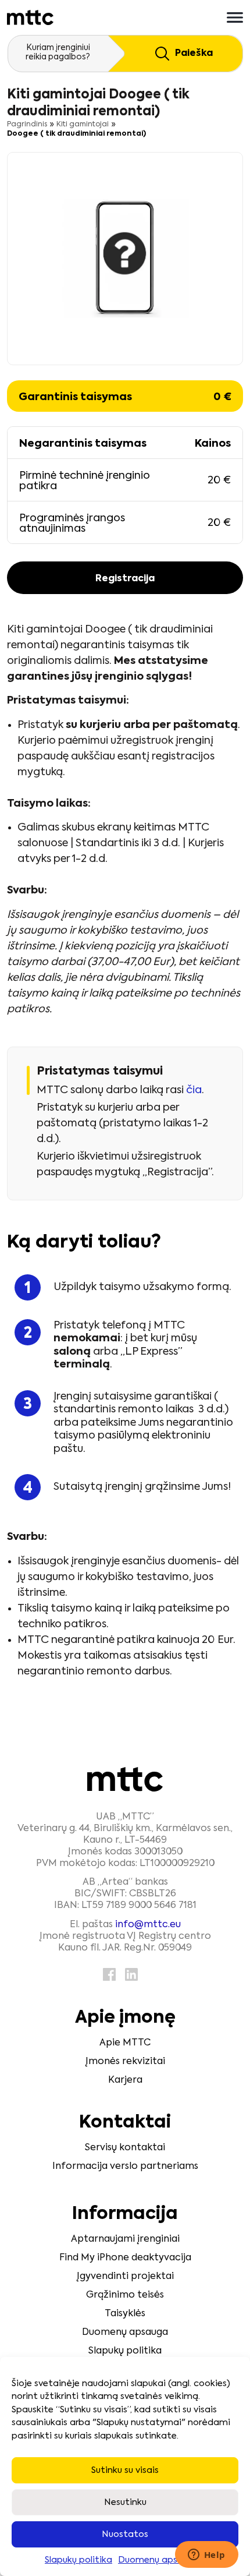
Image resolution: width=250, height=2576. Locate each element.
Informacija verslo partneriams (125, 2166)
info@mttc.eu (148, 1925)
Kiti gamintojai (82, 124)
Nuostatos (125, 2534)
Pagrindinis (27, 124)
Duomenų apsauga (158, 2560)
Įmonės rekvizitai (125, 2061)
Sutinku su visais (125, 2470)
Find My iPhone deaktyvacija (125, 2258)
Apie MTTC (125, 2043)
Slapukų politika (78, 2560)
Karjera (125, 2080)
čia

WHAT TO WORK ON: Please copy the lines above from the line with "Kiti gamintojai (82, 124)" up to and including the line with "Slapukų politika (78, 2560)", exactly as written and with nothing else.

RESPONSE TO THIS EXERCISE:
Kiti gamintojai (82, 124)
Nuostatos (125, 2534)
Pagrindinis (27, 124)
Duomenų apsauga (158, 2560)
Įmonės rekvizitai (125, 2061)
Sutinku su visais (125, 2470)
Find My iPhone deaktyvacija (125, 2258)
Apie MTTC (125, 2043)
Slapukų politika (78, 2560)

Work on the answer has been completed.